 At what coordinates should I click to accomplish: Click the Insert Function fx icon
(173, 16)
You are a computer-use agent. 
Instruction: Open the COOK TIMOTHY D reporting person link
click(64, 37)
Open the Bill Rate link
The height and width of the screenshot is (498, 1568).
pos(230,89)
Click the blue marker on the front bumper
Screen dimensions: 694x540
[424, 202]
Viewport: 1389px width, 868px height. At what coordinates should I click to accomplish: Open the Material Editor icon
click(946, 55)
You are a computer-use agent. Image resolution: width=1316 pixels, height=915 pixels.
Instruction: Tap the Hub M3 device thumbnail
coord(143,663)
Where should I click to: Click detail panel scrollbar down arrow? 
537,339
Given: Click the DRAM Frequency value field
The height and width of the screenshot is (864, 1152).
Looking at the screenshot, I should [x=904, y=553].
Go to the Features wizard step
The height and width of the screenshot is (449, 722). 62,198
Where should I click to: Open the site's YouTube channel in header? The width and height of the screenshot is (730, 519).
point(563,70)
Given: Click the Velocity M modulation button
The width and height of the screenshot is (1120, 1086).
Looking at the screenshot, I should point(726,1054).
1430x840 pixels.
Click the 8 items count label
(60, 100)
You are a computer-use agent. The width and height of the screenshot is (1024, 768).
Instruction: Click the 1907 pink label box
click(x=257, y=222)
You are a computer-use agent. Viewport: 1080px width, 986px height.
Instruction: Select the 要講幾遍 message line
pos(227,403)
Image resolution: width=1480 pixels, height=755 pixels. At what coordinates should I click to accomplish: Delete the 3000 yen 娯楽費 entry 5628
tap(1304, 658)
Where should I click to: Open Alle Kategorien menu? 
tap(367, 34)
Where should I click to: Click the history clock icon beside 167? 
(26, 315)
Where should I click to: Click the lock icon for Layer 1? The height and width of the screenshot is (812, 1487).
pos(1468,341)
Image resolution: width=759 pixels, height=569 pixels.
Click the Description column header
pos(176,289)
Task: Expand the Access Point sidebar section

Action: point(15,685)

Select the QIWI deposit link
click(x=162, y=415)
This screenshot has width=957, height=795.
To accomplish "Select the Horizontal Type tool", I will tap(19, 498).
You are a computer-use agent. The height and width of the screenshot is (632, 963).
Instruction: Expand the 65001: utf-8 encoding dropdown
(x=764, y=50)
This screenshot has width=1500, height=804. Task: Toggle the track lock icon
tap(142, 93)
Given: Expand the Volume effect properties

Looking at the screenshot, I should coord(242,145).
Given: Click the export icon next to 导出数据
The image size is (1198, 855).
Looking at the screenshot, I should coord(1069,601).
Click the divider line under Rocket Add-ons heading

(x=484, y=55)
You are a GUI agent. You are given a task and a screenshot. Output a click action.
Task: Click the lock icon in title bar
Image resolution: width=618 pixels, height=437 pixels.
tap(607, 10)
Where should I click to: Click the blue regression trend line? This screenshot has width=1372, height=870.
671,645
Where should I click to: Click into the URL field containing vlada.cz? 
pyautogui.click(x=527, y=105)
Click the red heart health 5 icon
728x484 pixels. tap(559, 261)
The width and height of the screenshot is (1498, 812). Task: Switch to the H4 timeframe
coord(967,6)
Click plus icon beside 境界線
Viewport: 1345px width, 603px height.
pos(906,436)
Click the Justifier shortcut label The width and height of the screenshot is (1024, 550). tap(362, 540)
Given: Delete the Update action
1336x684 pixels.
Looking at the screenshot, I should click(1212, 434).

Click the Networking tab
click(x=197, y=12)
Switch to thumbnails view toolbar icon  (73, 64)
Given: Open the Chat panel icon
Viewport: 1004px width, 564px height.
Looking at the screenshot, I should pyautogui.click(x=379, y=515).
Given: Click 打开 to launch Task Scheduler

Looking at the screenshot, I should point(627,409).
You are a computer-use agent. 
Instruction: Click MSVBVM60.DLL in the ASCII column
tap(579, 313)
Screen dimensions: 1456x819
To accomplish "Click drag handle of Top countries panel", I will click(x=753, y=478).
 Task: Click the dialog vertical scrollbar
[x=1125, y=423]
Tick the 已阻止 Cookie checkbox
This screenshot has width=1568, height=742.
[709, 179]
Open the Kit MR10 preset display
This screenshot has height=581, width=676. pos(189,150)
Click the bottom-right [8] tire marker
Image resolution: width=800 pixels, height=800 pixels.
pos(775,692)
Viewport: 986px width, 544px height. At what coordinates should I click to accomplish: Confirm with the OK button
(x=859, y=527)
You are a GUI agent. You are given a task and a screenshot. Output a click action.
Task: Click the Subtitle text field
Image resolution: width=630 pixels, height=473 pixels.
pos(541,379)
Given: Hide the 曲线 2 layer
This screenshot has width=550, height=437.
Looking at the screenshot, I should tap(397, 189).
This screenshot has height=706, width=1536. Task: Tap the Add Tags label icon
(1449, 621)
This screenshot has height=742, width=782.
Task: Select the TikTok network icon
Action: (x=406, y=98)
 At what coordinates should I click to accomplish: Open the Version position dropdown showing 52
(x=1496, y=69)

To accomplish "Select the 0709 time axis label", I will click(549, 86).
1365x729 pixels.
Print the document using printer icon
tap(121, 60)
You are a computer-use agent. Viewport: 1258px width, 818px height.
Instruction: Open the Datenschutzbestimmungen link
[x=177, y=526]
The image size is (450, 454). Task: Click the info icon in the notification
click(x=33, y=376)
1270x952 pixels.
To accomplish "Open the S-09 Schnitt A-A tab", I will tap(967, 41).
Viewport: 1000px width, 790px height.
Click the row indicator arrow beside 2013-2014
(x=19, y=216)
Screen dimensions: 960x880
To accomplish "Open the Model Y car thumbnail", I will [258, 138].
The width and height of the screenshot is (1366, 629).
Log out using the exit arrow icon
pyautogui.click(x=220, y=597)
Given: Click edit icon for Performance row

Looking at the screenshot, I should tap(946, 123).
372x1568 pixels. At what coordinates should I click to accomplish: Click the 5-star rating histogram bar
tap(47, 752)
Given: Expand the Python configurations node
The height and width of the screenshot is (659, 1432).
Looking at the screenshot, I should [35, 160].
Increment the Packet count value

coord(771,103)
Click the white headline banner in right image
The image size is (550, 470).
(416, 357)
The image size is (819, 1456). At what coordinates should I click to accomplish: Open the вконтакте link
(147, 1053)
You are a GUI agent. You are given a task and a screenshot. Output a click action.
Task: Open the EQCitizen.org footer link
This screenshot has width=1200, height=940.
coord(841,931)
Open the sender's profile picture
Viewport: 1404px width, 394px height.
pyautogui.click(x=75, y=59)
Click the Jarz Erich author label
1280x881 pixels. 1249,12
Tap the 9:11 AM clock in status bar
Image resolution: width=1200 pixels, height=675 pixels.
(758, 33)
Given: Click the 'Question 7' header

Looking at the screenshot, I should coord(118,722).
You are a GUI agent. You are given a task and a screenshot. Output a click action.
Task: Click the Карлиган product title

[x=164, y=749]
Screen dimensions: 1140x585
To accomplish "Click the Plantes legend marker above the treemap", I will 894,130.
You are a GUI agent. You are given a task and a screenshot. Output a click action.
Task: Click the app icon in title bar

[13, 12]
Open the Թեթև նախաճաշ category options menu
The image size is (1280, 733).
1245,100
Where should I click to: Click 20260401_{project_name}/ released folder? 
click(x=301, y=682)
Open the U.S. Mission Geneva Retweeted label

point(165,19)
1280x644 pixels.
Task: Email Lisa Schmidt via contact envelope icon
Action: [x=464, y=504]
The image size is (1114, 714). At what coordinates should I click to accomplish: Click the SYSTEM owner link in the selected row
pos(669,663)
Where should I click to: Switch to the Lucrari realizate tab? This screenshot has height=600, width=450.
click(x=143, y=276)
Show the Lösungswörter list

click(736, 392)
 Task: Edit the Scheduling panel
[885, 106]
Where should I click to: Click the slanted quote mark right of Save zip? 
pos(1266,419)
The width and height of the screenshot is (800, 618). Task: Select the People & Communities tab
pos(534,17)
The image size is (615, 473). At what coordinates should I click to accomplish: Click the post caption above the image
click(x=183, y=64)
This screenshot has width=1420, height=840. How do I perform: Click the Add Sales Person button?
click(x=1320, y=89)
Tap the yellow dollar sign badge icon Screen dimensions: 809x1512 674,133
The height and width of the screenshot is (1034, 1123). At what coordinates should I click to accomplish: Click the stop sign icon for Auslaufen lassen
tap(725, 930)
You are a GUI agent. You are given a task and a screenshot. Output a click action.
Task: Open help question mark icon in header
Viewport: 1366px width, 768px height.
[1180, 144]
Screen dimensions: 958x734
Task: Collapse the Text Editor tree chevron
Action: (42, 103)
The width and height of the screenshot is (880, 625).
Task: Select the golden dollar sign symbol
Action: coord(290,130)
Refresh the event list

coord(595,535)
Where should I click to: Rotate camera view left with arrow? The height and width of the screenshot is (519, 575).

- - - - -

**WORK INSTRUCTION**
Take the lines above from the one containing "The image size is (1198, 855)." down to the one containing "Given: Open the Chat panel icon", and transcribe them exactly, both ends included.

**RESULT OF THE EXERCISE**
The image size is (1198, 855).
Looking at the screenshot, I should coord(1069,601).
Click the divider line under Rocket Add-ons heading

(x=484, y=55)
You are a GUI agent. You are given a task and a screenshot. Output a click action.
Task: Click the lock icon in title bar
Image resolution: width=618 pixels, height=437 pixels.
tap(607, 10)
Where should I click to: Click the blue regression trend line? This screenshot has width=1372, height=870.
671,645
Where should I click to: Click into the URL field containing vlada.cz? 
pyautogui.click(x=527, y=105)
Click the red heart health 5 icon
728x484 pixels. tap(559, 261)
The width and height of the screenshot is (1498, 812). Task: Switch to the H4 timeframe
coord(967,6)
Click plus icon beside 境界線
Viewport: 1345px width, 603px height.
pos(906,436)
Click the Justifier shortcut label The width and height of the screenshot is (1024, 550). tap(362, 540)
Given: Delete the Update action
1336x684 pixels.
Looking at the screenshot, I should click(1212, 434).

Click the Networking tab
click(x=197, y=12)
Switch to thumbnails view toolbar icon  (73, 64)
Given: Open the Chat panel icon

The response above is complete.